Dans l’éducation nationale, la contractualisation est au cœur du projet macroniste pour l’école. L’annonce de la généralisation de l’expérimentation marseillaise, avec un mode de recrutement des enseignantEs interne aux établissements, la valorisation des cités éducatives et des contrats locaux d’accompagnement (CLA) le démontrent.
La logique est de subordonner les moyens humains et financiers aux résultats à des évaluations des établissements ou des élèves. Ce pilotage par les résultats s’appuie sur d’autres leviers : participation de la hiérarchie, notamment celle nouvellement créée dans le primaire, au recrutement, multiplication des postes à profils pour s’assoir sur les règles des mutations…

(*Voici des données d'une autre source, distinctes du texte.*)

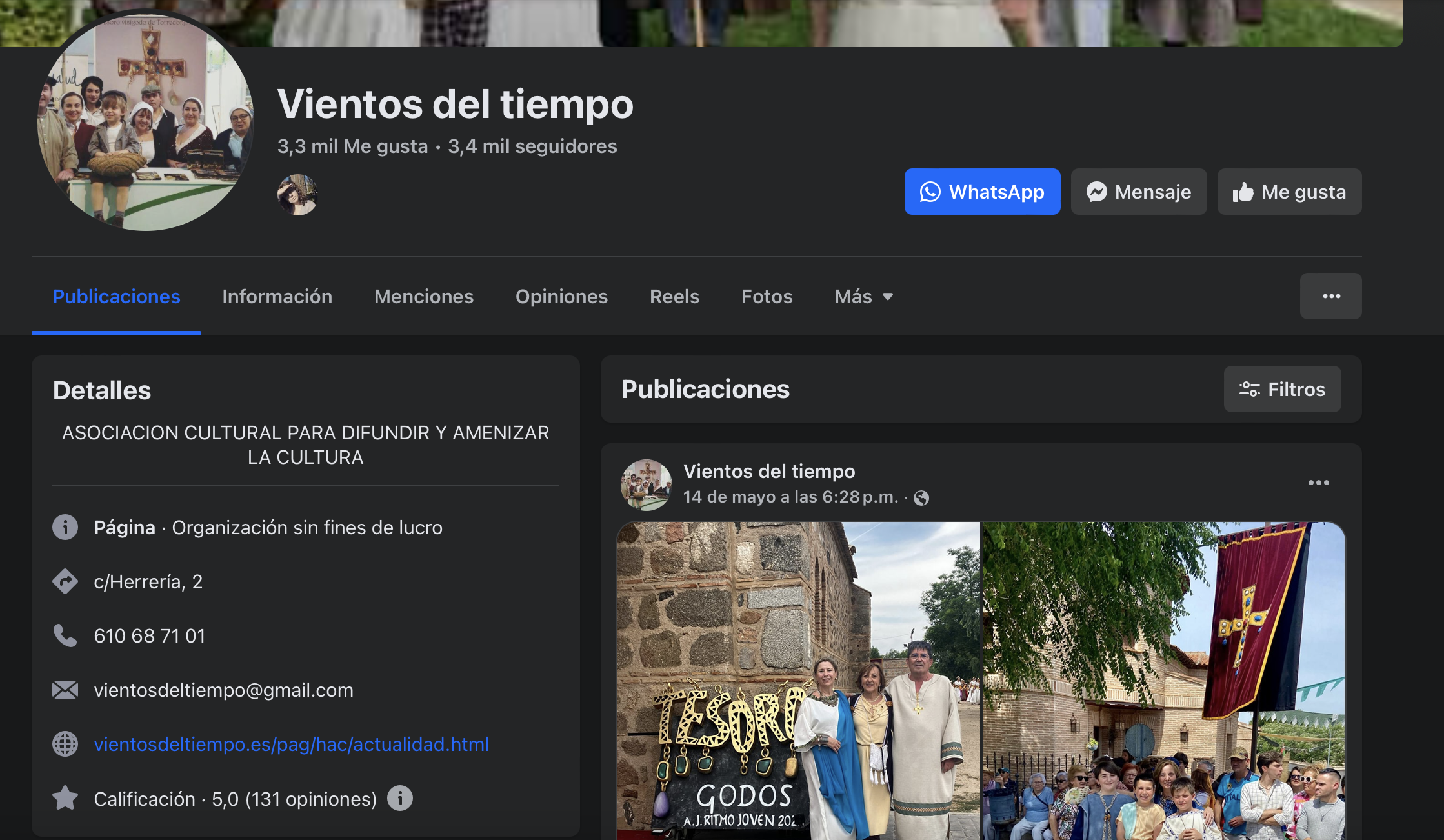The width and height of the screenshot is (1444, 840).
Task: Click the globe website icon in Detalles
Action: pyautogui.click(x=65, y=744)
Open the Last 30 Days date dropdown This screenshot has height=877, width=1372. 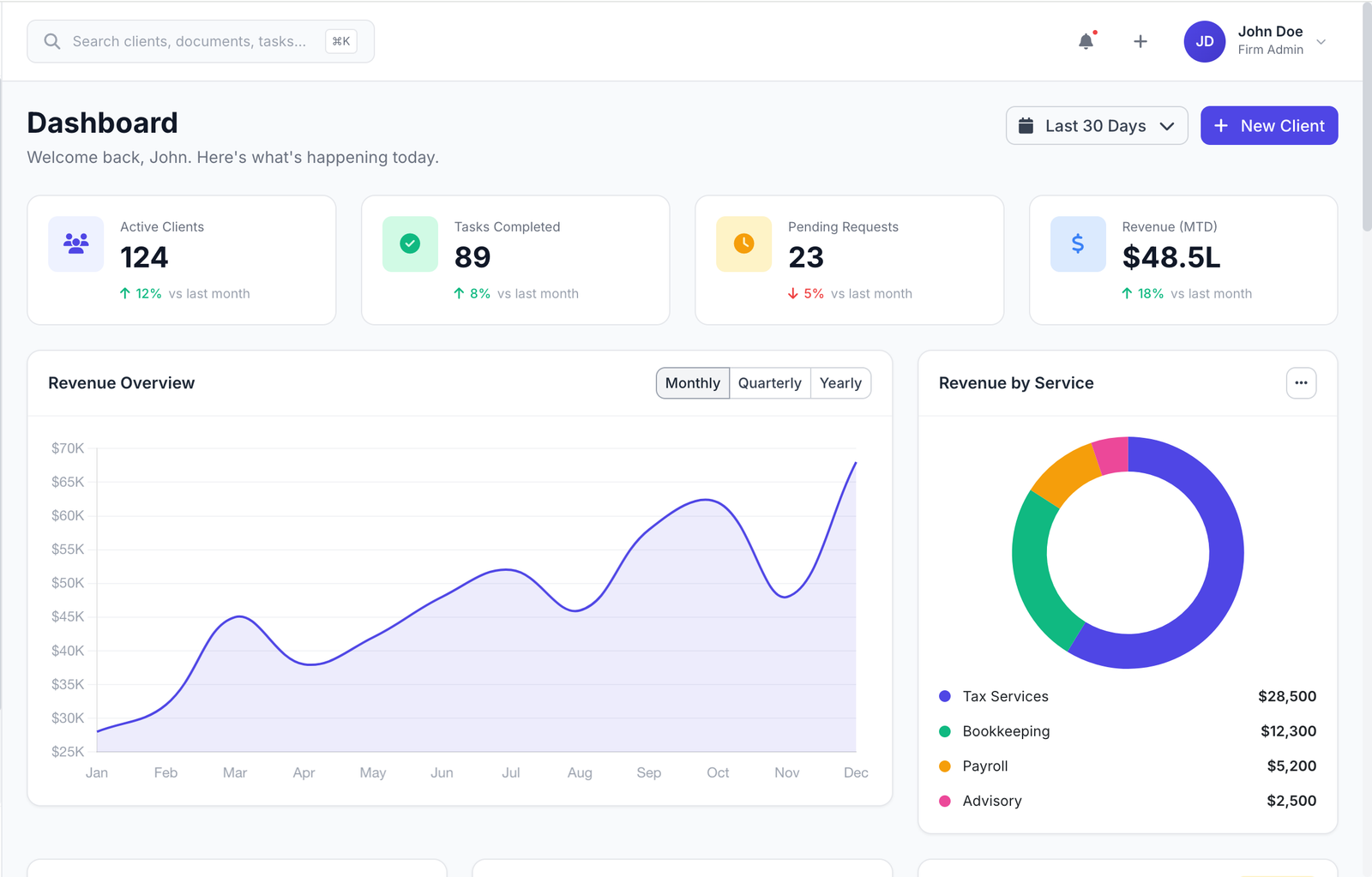click(1097, 125)
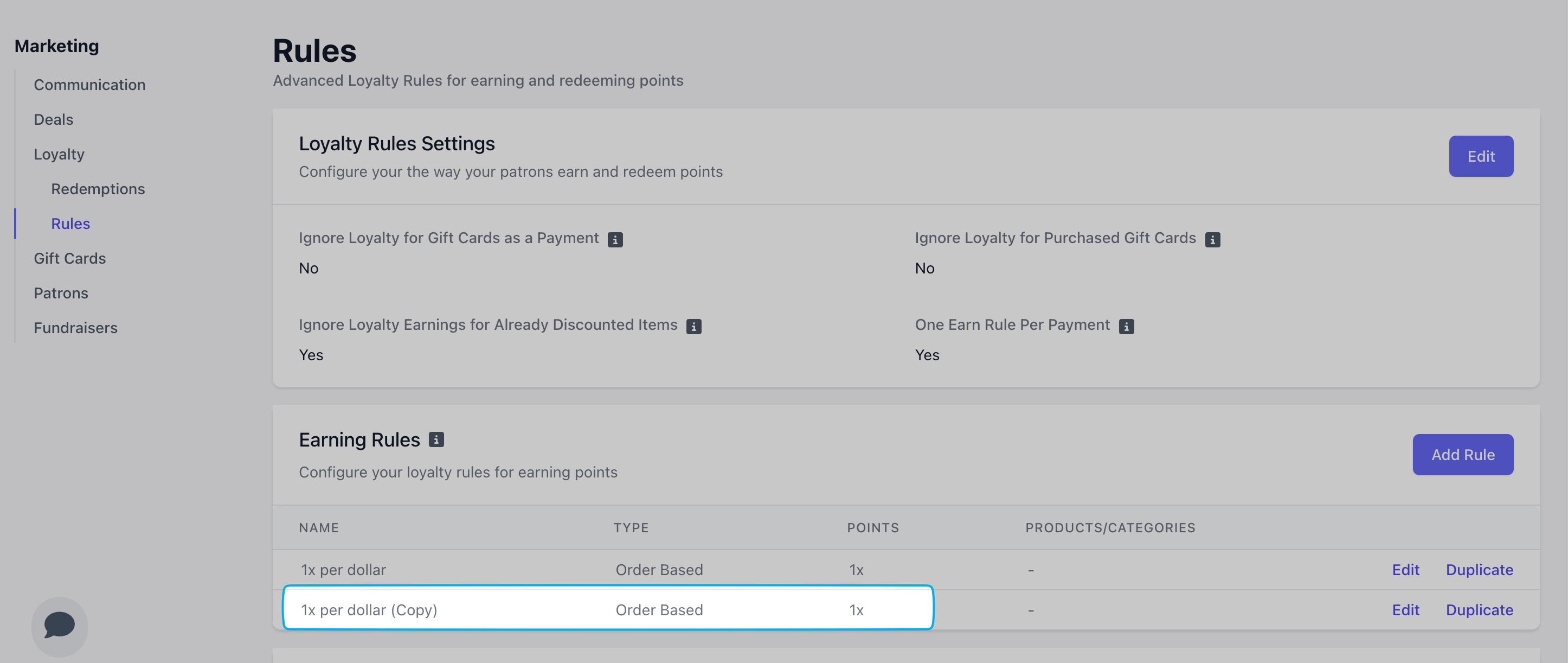Click the Add Rule button

pyautogui.click(x=1462, y=455)
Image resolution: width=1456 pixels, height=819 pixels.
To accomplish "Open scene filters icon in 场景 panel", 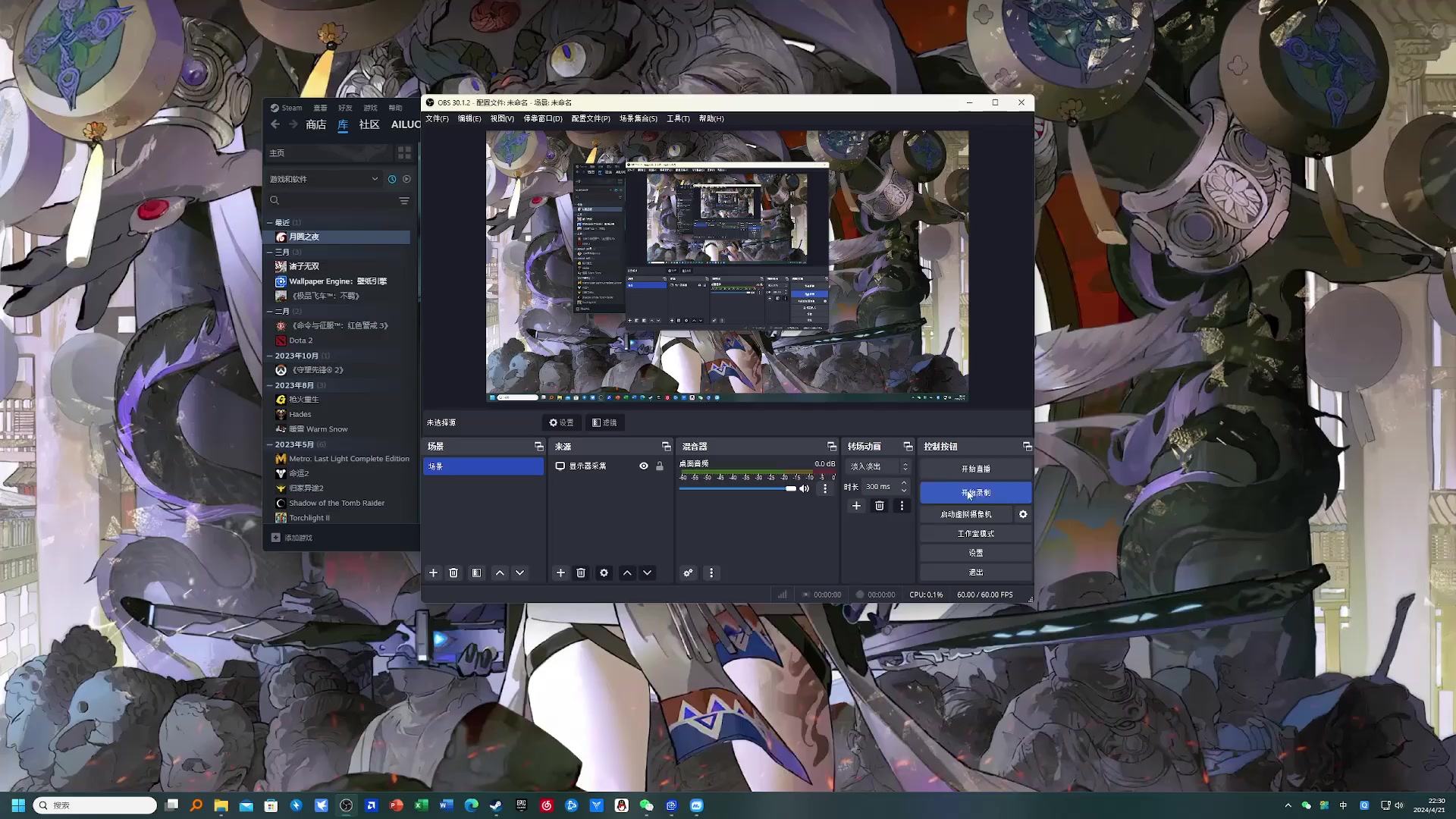I will coord(476,573).
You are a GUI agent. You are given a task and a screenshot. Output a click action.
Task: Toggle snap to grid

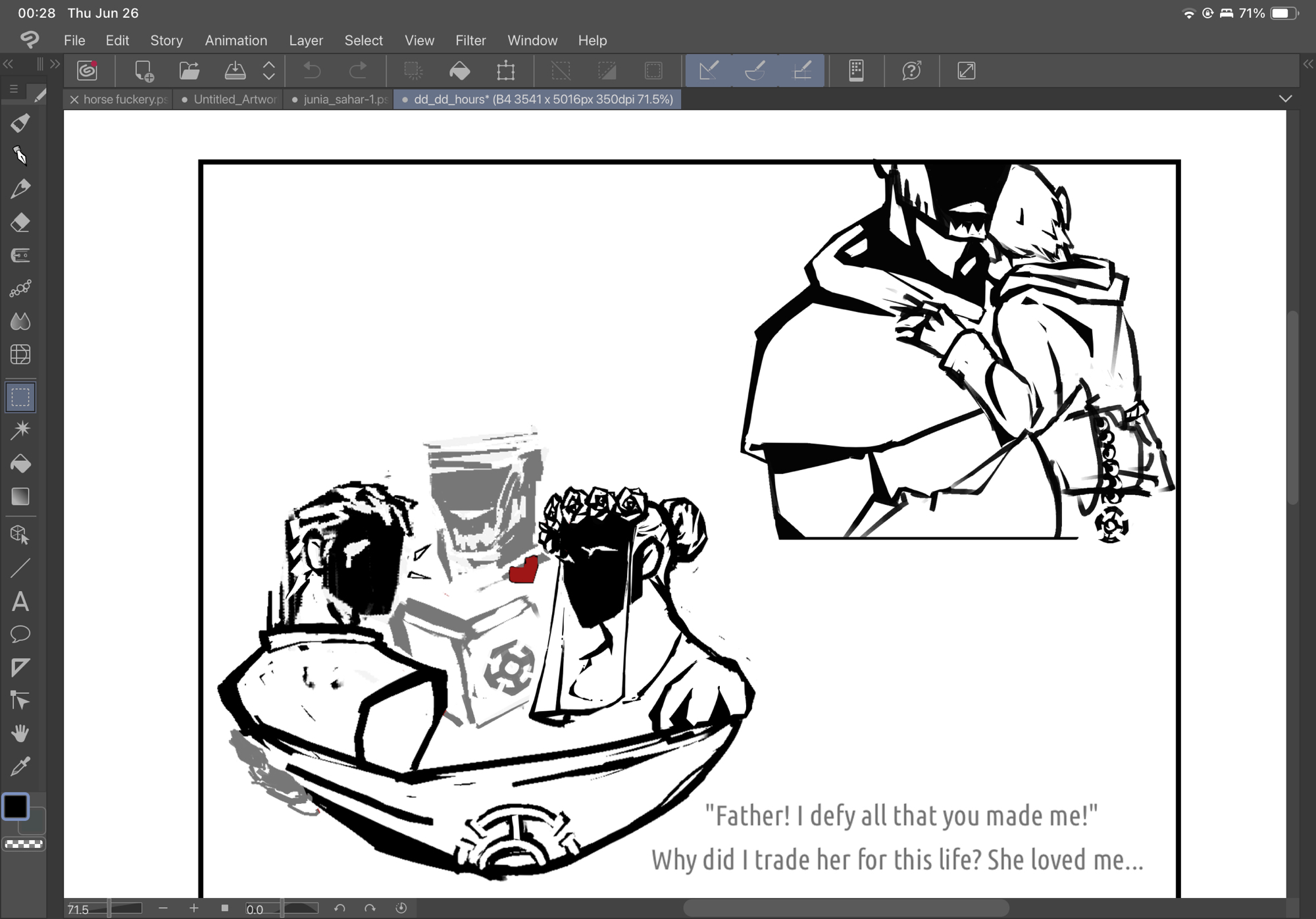pyautogui.click(x=802, y=71)
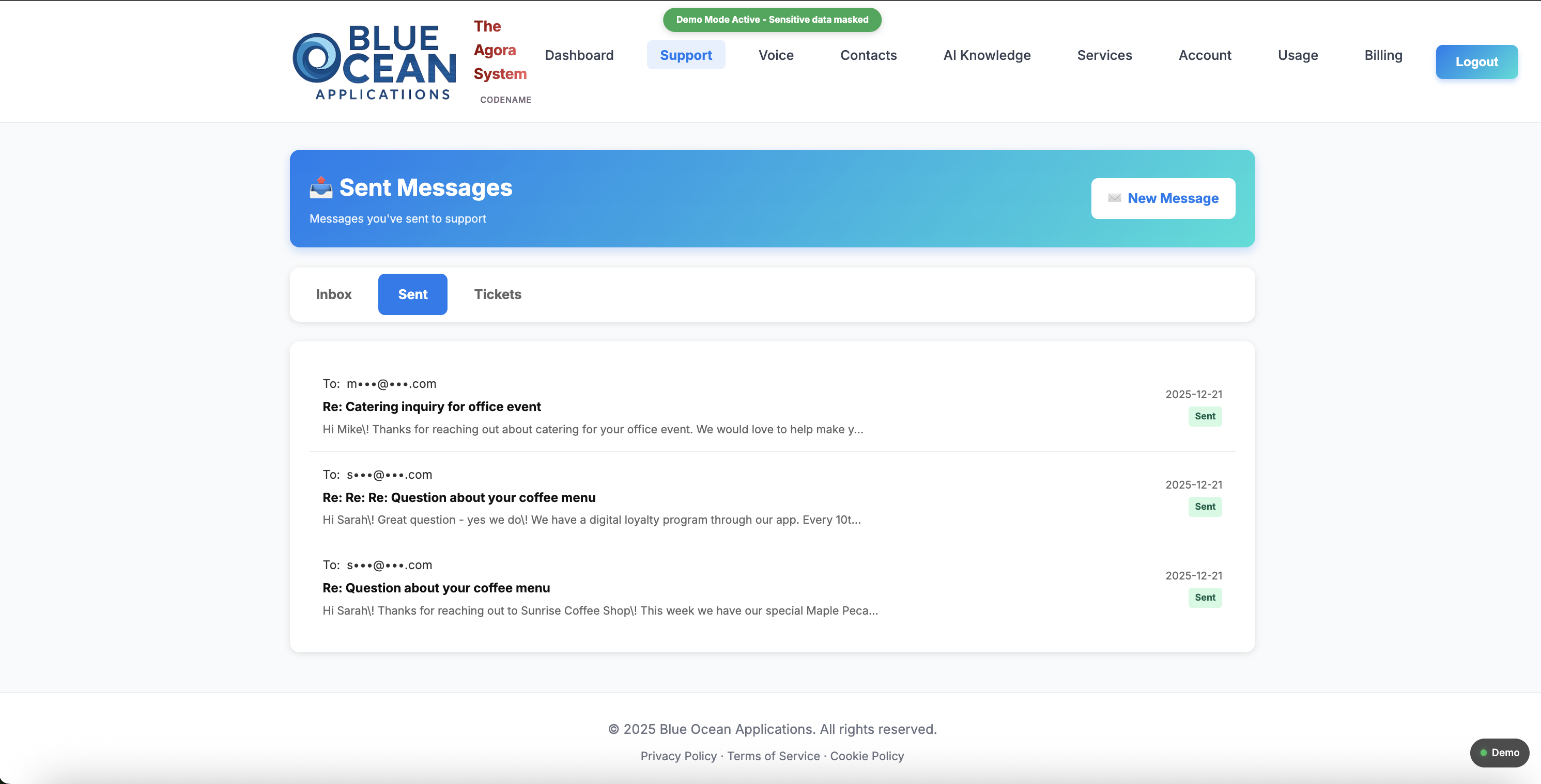Open the Terms of Service link
Viewport: 1541px width, 784px height.
[773, 756]
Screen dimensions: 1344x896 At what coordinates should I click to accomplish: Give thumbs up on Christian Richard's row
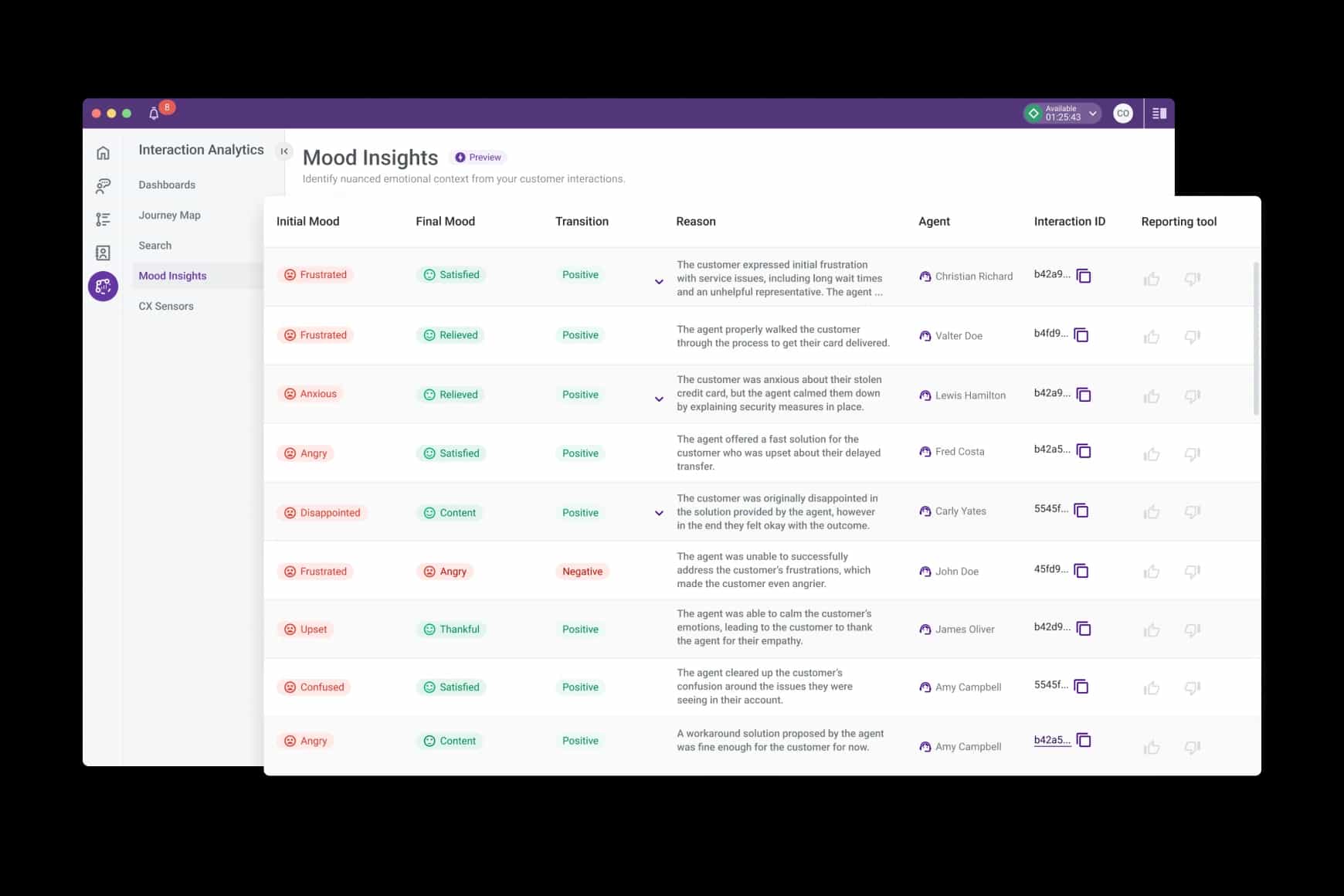click(x=1152, y=280)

Une école à plusieurs vitesses
Cette conception de l’éducation a deux conséquences. Premièrement, mettre en concurrence les établissements qui voudront répondre aux mieux aux demandes pour bénéficier de moyens. Et par conséquence mettre sous tutelle la liberté pédagogique des enseignantEs. Deuxièmement, mettre en concurrence les personnels entre elles et eux. En changeant la conception des dotations, le ministère avance un peu plus dans un démantèlement total de l’Éducation nationale et la création d’une école à plusieurs vitesses.
À cela s’ajoute la réforme de la formation initiale des enseignantEs. Elles et ils doivent désormais avoir un master (bac + 5) et avoir effectué des période de stage en responsabilité, rémunérés entre 124 et 400 euros par mois selon la durée sur laquelle ils seront effectués. Enfin, un nouveau statut est créé, celui des alternants-fonctionnaires stagiaires devant les élèves pour 722 euros par mois dans des conditions qui varieront évidemment d’une académie, d’un établissement, d’une école à l’autre… Bien sûr ces futurs collègues en formation, donc sous pression permanente, remplaceront des postes de fonctionnaires qui disparaîtront. Cet empilement de statuts et de situations précaires n’a pas tant pour objectif la formation des futurs enseignantEs que l’éclatement de la cohésion des salles de profs, déjà largement mise à mal par les pratiques managériales de gestion des « ressources humaines » des rectorats.
Job dating
Pas étonnant dès lors qu’il y ait de moins en moins de candidatEs aux concours1. Pour préparer la rentrée, les académies déficitaires comme Versailles et Paris ont lancé des campagnes de recrutement de contractuelEs à grand renfort médiatique de « job dating ». Une demi-heure pour vérifier si unE titulaire d’un diplôme à bac + 3 peut se découvrir une vocation pour l’enseignement, en sachant qu’ensuite il ou elle devra se débrouiller pour obtenir un master (deux ans d’études) pour devenir titulaire. ContractuelEs qui se verront par ailleurs, lors de leur entretien de recrutement, obligéEs de négocier leur salaire, puisque la rémunération sera individualisée selon le parcours de chacunE. Cela pourrait sembler ubuesque de dresser de tels parcours d’obstacles quand on se souvient d’une époque où l’École normale formait en trois ans des bachelierEs rémunérés. C’était il est vrai au siècle précédent, tellement loin des esprits innovants qui fourmillent au ministère dit de l’Éducation nationale.
- 1. Voir l’Anticapitaliste n° 617 (26 mai 2022).